◆ Exercise ◆
Beginning at the line containing "This screenshot has height=800, width=800." and continuing to the end of the records below, give each line again exactly as it stands, and only those lines.

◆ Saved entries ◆

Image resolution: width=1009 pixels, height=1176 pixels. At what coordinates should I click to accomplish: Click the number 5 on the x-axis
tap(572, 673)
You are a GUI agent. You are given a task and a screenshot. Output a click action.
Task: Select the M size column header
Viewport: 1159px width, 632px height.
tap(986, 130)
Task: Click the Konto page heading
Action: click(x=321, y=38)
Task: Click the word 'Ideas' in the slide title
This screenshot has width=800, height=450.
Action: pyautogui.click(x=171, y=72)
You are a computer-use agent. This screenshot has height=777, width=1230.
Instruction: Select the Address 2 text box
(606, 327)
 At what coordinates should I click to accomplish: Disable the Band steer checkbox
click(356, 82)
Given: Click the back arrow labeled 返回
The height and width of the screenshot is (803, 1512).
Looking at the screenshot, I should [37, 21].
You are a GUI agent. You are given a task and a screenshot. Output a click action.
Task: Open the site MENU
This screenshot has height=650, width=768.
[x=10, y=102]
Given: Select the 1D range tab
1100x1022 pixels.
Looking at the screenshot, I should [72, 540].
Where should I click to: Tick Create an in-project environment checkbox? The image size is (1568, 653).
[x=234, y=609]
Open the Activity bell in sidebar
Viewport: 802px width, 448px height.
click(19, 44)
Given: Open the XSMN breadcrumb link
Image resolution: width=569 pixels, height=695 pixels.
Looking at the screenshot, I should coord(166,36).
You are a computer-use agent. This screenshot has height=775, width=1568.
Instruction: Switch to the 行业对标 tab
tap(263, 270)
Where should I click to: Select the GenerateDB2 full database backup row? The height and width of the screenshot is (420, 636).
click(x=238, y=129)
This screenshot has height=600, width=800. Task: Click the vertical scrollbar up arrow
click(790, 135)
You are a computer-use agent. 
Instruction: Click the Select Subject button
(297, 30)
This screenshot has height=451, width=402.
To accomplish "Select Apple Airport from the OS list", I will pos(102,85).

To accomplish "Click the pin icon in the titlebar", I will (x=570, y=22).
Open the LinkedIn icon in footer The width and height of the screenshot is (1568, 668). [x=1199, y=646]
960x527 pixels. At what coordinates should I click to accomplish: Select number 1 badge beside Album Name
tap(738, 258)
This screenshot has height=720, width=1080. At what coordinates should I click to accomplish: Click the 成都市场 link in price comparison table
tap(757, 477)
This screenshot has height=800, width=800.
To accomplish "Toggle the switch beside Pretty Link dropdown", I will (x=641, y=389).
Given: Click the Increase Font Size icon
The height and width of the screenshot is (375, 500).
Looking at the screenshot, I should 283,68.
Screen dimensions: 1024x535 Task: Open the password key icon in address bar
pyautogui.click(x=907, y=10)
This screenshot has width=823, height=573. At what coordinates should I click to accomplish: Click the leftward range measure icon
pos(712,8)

◆ Exercise result ◆
This screenshot has height=800, width=800.
To accomplish "Toggle the switch beside Pretty Link dropdown", I will (x=641, y=389).
Given: Click the Increase Font Size icon
The height and width of the screenshot is (375, 500).
Looking at the screenshot, I should 283,68.
Screen dimensions: 1024x535 Task: Open the password key icon in address bar
pyautogui.click(x=907, y=10)
This screenshot has width=823, height=573. At what coordinates should I click to accomplish: Click the leftward range measure icon
pos(712,8)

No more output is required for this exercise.